Pixel coordinate grounding data:
[Start of Attachment]
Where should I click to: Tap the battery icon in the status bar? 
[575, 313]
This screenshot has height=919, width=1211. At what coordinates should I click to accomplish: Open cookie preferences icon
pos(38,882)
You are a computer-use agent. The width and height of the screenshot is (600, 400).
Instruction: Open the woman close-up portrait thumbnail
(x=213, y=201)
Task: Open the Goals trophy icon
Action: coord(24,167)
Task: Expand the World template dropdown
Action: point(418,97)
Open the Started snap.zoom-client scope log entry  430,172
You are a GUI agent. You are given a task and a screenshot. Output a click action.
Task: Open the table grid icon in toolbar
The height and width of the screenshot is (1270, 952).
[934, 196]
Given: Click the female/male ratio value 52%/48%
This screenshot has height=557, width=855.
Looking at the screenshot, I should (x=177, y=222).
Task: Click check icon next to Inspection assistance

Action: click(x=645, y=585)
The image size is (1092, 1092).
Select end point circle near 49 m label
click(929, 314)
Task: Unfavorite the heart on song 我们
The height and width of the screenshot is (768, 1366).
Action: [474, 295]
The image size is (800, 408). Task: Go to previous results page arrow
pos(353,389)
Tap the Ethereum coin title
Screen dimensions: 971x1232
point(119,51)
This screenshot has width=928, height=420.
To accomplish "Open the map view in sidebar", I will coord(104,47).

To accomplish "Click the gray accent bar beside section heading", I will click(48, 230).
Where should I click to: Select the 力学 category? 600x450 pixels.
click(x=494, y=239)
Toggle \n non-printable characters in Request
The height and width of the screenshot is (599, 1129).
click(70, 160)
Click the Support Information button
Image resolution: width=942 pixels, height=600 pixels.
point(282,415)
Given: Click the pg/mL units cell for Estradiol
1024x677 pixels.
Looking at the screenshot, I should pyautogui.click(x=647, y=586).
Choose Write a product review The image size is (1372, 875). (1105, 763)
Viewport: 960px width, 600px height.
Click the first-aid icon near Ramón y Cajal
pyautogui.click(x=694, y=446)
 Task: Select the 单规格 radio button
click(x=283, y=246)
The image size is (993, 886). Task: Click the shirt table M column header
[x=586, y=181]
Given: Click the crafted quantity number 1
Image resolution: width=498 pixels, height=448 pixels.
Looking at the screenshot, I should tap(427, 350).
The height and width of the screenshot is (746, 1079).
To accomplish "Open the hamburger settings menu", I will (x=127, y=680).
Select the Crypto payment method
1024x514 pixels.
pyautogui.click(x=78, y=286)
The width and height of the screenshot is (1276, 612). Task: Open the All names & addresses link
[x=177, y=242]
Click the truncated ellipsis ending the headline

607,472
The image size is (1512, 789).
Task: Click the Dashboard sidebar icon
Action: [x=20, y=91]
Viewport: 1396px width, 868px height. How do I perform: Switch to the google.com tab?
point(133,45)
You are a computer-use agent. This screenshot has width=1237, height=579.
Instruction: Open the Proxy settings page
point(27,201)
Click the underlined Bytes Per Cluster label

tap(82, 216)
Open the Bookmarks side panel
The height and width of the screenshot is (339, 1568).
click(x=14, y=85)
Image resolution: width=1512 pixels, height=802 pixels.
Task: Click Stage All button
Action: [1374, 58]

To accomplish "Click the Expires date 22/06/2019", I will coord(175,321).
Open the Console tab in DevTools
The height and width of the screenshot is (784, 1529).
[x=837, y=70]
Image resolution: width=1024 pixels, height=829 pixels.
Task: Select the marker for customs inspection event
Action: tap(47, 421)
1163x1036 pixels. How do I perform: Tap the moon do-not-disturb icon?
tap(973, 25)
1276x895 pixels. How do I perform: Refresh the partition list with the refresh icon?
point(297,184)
[End of Attachment]
● **Work instruction**
Only this range is to be output: the line that contains "1276x895 pixels. How" through the last line of the records above, both inclusive.

● **The completed task**
1276x895 pixels. How do I perform: Refresh the partition list with the refresh icon?
point(297,184)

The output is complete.